═══ INPUT DATA ═══

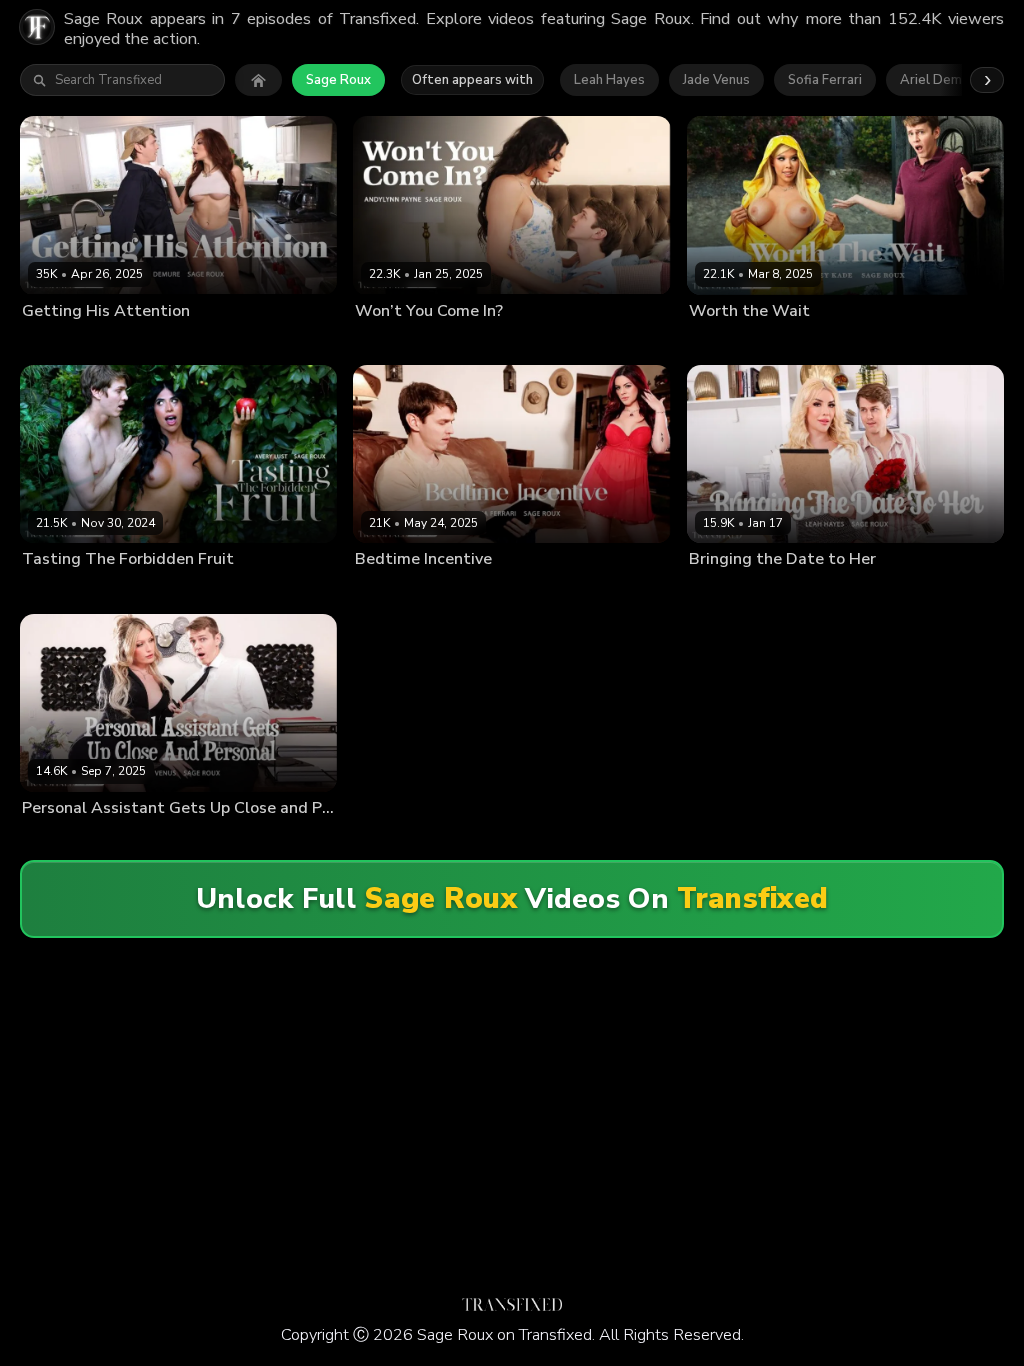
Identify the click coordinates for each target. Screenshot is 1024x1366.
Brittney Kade (728, 343)
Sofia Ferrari (825, 80)
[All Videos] (258, 80)
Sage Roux (338, 80)
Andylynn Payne (402, 343)
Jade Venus (716, 80)
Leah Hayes (609, 80)
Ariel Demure (941, 80)
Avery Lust (53, 591)
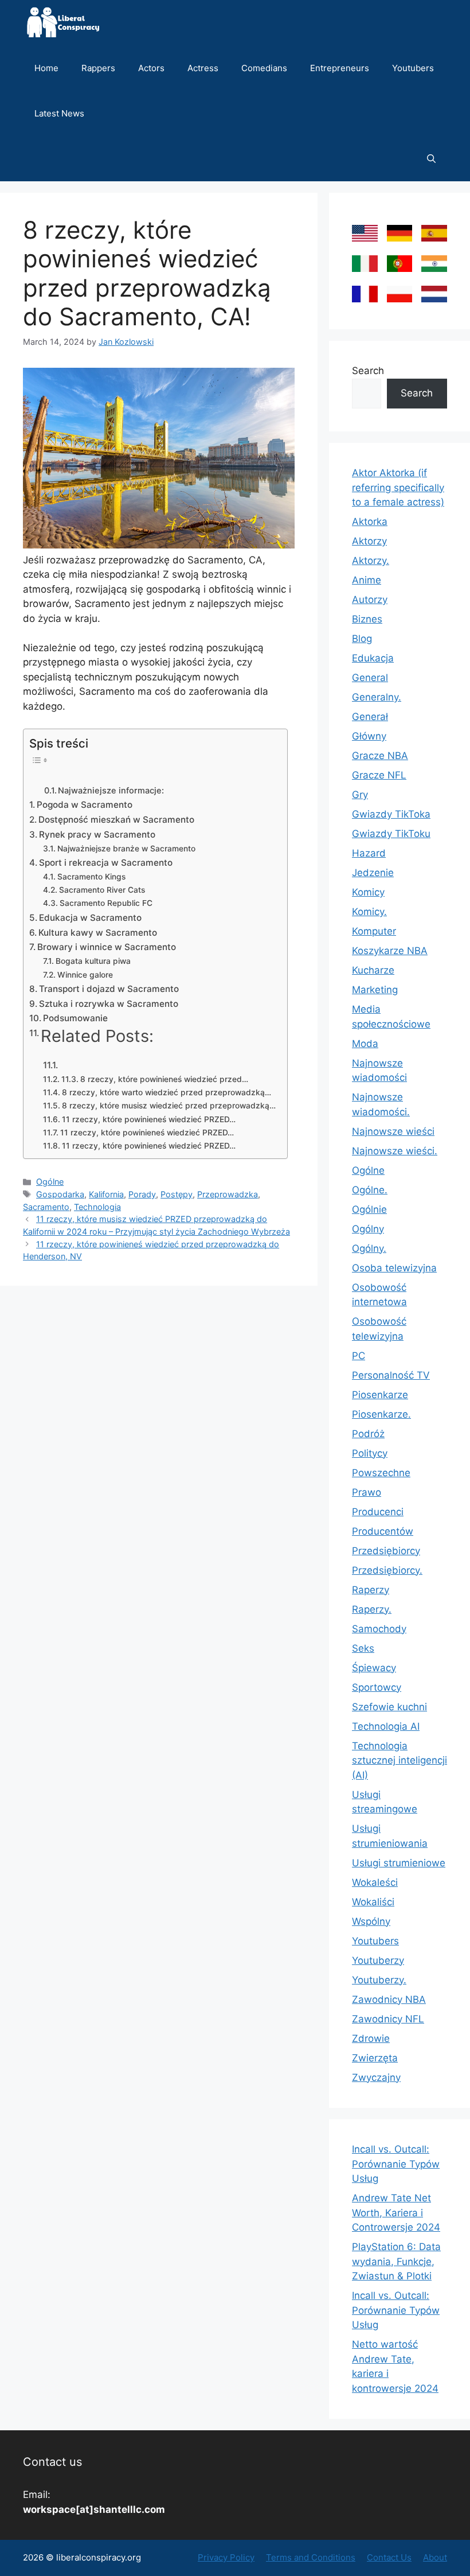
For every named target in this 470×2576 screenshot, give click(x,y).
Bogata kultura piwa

═══

**PROBLEM:**
Copy the final portion of the records: every line from the one containing "Jade Venus (716, 80)" through the last, word for word, without pictures.

**EXERCISE RESPONSE:**
Jade Venus (716, 80)
Leah Hayes (609, 80)
Ariel Demure (941, 80)
Avery Lust (53, 591)
For every named target in this 470×2576 screenshot, give click(x,y).
Bogata kultura piwa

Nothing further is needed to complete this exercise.